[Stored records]
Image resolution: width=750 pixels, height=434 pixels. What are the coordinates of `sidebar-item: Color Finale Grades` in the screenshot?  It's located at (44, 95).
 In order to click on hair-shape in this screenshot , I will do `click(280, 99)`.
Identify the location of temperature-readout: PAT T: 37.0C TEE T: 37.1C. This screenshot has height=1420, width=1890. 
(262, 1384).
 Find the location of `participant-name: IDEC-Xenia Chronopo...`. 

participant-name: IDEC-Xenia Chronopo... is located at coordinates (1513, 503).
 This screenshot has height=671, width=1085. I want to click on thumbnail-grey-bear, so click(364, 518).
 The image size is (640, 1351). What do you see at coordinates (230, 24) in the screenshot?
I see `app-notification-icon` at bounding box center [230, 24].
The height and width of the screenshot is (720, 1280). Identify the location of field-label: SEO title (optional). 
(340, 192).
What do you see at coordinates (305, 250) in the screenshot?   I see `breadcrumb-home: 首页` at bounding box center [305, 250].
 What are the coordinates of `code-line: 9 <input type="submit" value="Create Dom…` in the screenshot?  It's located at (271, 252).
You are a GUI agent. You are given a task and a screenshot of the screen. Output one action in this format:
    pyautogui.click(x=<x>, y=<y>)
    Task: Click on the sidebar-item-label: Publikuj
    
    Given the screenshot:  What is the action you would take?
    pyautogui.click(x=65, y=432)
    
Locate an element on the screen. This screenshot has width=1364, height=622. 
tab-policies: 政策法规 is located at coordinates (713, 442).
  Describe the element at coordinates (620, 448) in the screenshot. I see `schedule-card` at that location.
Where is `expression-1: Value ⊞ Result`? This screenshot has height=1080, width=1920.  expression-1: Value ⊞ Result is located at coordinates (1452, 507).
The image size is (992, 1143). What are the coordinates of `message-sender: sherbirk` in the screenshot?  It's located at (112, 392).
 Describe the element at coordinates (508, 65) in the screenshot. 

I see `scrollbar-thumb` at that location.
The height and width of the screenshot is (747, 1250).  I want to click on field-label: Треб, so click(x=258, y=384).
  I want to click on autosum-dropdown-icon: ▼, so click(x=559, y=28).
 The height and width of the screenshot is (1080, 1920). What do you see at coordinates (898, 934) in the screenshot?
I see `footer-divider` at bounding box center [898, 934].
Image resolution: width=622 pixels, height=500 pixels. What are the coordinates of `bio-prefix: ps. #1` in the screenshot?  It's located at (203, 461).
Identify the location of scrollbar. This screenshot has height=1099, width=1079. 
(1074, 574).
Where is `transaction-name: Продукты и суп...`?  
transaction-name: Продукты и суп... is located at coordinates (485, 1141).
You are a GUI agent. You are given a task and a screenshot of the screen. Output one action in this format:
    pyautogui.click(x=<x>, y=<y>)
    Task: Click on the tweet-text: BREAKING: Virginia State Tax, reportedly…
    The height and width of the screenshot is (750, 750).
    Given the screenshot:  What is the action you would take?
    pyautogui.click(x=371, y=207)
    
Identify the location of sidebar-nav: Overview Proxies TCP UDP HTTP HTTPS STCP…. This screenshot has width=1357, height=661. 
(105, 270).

• **What to do**:
Copy the lines from the one with "In order to" up to and including the one with "(262, 1384).", requests and all. Shift every coordinate in the answers up by 33.

• **Output for this task**:
 In order to click on hair-shape in this screenshot , I will do `click(313, 132)`.
Identify the location of temperature-readout: PAT T: 37.0C TEE T: 37.1C. This screenshot has height=1420, width=1890. 
(295, 1417).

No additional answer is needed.